PROMPT: Would you write out all of the entries below, exactly as they stand?
= Beginning of Section =
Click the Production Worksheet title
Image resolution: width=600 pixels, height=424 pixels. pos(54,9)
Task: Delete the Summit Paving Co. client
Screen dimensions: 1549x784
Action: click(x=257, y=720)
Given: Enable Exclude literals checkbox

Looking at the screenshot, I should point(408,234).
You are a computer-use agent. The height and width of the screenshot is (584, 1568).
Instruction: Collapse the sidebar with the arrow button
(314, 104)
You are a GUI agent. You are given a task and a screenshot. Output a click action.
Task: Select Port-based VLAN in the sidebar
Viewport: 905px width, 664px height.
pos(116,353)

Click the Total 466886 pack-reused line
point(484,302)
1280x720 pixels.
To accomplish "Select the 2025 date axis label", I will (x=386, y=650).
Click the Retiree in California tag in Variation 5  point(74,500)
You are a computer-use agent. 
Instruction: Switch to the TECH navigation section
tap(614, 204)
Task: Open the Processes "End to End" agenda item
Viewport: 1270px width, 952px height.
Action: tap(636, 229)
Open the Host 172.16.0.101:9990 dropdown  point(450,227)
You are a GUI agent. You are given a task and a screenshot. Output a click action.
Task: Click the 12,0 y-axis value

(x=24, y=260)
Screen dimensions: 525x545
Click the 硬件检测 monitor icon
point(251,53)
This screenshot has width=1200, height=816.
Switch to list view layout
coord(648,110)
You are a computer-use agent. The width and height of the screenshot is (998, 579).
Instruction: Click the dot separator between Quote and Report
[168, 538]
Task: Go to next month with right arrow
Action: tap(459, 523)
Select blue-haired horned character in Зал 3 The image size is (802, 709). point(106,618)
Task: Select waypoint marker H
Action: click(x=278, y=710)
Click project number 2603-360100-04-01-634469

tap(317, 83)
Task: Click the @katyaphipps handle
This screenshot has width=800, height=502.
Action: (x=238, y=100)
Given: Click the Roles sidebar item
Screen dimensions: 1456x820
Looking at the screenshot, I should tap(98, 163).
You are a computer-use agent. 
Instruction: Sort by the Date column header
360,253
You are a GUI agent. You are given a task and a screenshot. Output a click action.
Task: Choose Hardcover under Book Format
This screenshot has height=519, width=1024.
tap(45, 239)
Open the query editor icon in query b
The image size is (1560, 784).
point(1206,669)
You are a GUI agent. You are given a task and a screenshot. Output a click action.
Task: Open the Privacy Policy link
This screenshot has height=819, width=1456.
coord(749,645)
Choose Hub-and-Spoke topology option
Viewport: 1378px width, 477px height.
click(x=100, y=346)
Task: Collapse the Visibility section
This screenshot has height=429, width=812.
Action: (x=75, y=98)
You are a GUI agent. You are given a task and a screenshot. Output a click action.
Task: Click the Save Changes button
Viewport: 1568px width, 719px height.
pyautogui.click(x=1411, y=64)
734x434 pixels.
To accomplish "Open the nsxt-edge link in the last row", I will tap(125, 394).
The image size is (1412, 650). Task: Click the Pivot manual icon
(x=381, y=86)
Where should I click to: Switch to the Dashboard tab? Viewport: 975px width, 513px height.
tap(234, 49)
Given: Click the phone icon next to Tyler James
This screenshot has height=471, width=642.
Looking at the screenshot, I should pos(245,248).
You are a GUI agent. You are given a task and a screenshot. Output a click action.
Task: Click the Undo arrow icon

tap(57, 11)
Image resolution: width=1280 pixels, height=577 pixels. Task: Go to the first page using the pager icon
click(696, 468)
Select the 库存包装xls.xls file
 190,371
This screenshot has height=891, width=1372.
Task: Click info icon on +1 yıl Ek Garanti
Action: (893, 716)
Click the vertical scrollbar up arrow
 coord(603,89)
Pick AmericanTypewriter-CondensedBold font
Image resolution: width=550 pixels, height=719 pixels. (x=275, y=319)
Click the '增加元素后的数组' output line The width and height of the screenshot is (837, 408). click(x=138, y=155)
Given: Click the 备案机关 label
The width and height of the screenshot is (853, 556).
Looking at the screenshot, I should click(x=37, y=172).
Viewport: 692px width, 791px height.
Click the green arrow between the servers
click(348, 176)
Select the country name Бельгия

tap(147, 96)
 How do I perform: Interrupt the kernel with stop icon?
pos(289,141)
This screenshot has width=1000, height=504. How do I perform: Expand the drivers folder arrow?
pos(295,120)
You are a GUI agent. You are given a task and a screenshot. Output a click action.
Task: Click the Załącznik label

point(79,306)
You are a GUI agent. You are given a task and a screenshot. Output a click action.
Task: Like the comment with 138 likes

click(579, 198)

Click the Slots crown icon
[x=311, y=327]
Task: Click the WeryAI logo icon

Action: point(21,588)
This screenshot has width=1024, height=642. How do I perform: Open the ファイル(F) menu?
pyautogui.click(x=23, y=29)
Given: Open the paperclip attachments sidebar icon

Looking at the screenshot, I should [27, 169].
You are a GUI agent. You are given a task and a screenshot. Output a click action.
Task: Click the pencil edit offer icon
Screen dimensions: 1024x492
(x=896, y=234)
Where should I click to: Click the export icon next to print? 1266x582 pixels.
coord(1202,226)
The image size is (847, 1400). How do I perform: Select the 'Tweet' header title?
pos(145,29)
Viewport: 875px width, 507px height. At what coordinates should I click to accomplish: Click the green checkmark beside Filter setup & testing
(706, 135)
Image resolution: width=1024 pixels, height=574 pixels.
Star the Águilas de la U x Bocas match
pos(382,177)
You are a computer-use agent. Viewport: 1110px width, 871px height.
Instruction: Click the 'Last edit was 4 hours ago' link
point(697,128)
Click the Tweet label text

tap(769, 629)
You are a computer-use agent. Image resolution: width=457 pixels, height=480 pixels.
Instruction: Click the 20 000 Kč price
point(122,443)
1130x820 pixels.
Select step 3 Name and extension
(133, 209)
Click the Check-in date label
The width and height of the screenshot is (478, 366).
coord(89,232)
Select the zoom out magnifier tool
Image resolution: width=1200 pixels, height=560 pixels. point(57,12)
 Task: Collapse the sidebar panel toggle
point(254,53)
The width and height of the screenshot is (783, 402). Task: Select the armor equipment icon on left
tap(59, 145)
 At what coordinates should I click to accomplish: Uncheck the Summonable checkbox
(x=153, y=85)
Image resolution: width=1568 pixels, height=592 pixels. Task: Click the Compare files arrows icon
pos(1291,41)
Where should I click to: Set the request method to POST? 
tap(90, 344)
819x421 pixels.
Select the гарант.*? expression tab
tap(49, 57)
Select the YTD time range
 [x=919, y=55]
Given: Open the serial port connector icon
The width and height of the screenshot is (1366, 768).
= End of Section =
SOLUTION TO THE PROBLEM:
Click the Production Worksheet title
Image resolution: width=600 pixels, height=424 pixels. pos(54,9)
Task: Delete the Summit Paving Co. client
Screen dimensions: 1549x784
Action: click(x=257, y=720)
Given: Enable Exclude literals checkbox

Looking at the screenshot, I should point(408,234).
You are a computer-use agent. The height and width of the screenshot is (584, 1568).
Instruction: Collapse the sidebar with the arrow button
(314, 104)
You are a GUI agent. You are given a task and a screenshot. Output a click action.
Task: Select Port-based VLAN in the sidebar
Viewport: 905px width, 664px height.
pos(116,353)

Click the Total 466886 pack-reused line
point(484,302)
1280x720 pixels.
To accomplish "Select the 2025 date axis label", I will (x=386, y=650).
Click the Retiree in California tag in Variation 5  point(74,500)
You are a computer-use agent. 
Instruction: Switch to the TECH navigation section
tap(614, 204)
Task: Open the Processes "End to End" agenda item
Viewport: 1270px width, 952px height.
Action: tap(636, 229)
Open the Host 172.16.0.101:9990 dropdown  point(450,227)
You are a GUI agent. You are given a task and a screenshot. Output a click action.
Task: Click the 12,0 y-axis value

(x=24, y=260)
Screen dimensions: 525x545
Click the 硬件检测 monitor icon
point(251,53)
This screenshot has width=1200, height=816.
Switch to list view layout
coord(648,110)
You are a computer-use agent. The width and height of the screenshot is (998, 579).
Instruction: Click the dot separator between Quote and Report
[168, 538]
Task: Go to next month with right arrow
Action: tap(459, 523)
Select blue-haired horned character in Зал 3 The image size is (802, 709). point(106,618)
Task: Select waypoint marker H
Action: click(x=278, y=710)
Click project number 2603-360100-04-01-634469

tap(317, 83)
Task: Click the @katyaphipps handle
This screenshot has width=800, height=502.
Action: (x=238, y=100)
Given: Click the Roles sidebar item
Screen dimensions: 1456x820
Looking at the screenshot, I should tap(98, 163).
You are a computer-use agent. 
Instruction: Sort by the Date column header
360,253
You are a GUI agent. You are given a task and a screenshot. Output a click action.
Task: Choose Hardcover under Book Format
This screenshot has height=519, width=1024.
tap(45, 239)
Open the query editor icon in query b
The image size is (1560, 784).
point(1206,669)
You are a GUI agent. You are given a task and a screenshot. Output a click action.
Task: Open the Privacy Policy link
This screenshot has height=819, width=1456.
coord(749,645)
Choose Hub-and-Spoke topology option
Viewport: 1378px width, 477px height.
click(x=100, y=346)
Task: Collapse the Visibility section
This screenshot has height=429, width=812.
Action: (x=75, y=98)
You are a GUI agent. You are given a task and a screenshot. Output a click action.
Task: Click the Save Changes button
Viewport: 1568px width, 719px height.
pyautogui.click(x=1411, y=64)
734x434 pixels.
To accomplish "Open the nsxt-edge link in the last row", I will tap(125, 394).
The image size is (1412, 650). Task: Click the Pivot manual icon
(x=381, y=86)
Where should I click to: Switch to the Dashboard tab? Viewport: 975px width, 513px height.
tap(234, 49)
Given: Click the phone icon next to Tyler James
This screenshot has height=471, width=642.
Looking at the screenshot, I should pos(245,248).
You are a GUI agent. You are given a task and a screenshot. Output a click action.
Task: Click the Undo arrow icon

tap(57, 11)
Image resolution: width=1280 pixels, height=577 pixels. Task: Go to the first page using the pager icon
click(696, 468)
Select the 库存包装xls.xls file
 190,371
This screenshot has height=891, width=1372.
Task: Click info icon on +1 yıl Ek Garanti
Action: (893, 716)
Click the vertical scrollbar up arrow
 coord(603,89)
Pick AmericanTypewriter-CondensedBold font
Image resolution: width=550 pixels, height=719 pixels. (x=275, y=319)
Click the '增加元素后的数组' output line The width and height of the screenshot is (837, 408). click(x=138, y=155)
Given: Click the 备案机关 label
The width and height of the screenshot is (853, 556).
Looking at the screenshot, I should click(x=37, y=172).
Viewport: 692px width, 791px height.
Click the green arrow between the servers
click(348, 176)
Select the country name Бельгия

tap(147, 96)
 How do I perform: Interrupt the kernel with stop icon?
pos(289,141)
This screenshot has width=1000, height=504. How do I perform: Expand the drivers folder arrow?
pos(295,120)
You are a GUI agent. You are given a task and a screenshot. Output a click action.
Task: Click the Załącznik label

point(79,306)
You are a GUI agent. You are given a task and a screenshot. Output a click action.
Task: Like the comment with 138 likes

click(579, 198)

Click the Slots crown icon
[x=311, y=327]
Task: Click the WeryAI logo icon

Action: point(21,588)
This screenshot has width=1024, height=642. How do I perform: Open the ファイル(F) menu?
pyautogui.click(x=23, y=29)
Given: Open the paperclip attachments sidebar icon

Looking at the screenshot, I should [27, 169].
You are a GUI agent. You are given a task and a screenshot. Output a click action.
Task: Click the pencil edit offer icon
Screen dimensions: 1024x492
(x=896, y=234)
Where should I click to: Click the export icon next to print? 1266x582 pixels.
coord(1202,226)
The image size is (847, 1400). How do I perform: Select the 'Tweet' header title?
pos(145,29)
Viewport: 875px width, 507px height. At what coordinates should I click to accomplish: Click the green checkmark beside Filter setup & testing
(706, 135)
Image resolution: width=1024 pixels, height=574 pixels.
Star the Águilas de la U x Bocas match
pos(382,177)
You are a computer-use agent. Viewport: 1110px width, 871px height.
Instruction: Click the 'Last edit was 4 hours ago' link
point(697,128)
Click the Tweet label text

tap(769, 629)
You are a computer-use agent. Image resolution: width=457 pixels, height=480 pixels.
Instruction: Click the 20 000 Kč price
point(122,443)
1130x820 pixels.
Select step 3 Name and extension
(133, 209)
Click the Check-in date label
The width and height of the screenshot is (478, 366).
coord(89,232)
Select the zoom out magnifier tool
Image resolution: width=1200 pixels, height=560 pixels. point(57,12)
 Task: Collapse the sidebar panel toggle
point(254,53)
The width and height of the screenshot is (783, 402). Task: Select the armor equipment icon on left
tap(59, 145)
 At what coordinates should I click to accomplish: Uncheck the Summonable checkbox
(x=153, y=85)
Image resolution: width=1568 pixels, height=592 pixels. Task: Click the Compare files arrows icon
pos(1291,41)
Where should I click to: Set the request method to POST? 
tap(90, 344)
819x421 pixels.
Select the гарант.*? expression tab
tap(49, 57)
Select the YTD time range
 [x=919, y=55]
Given: Open the serial port connector icon
The width and height of the screenshot is (1366, 768).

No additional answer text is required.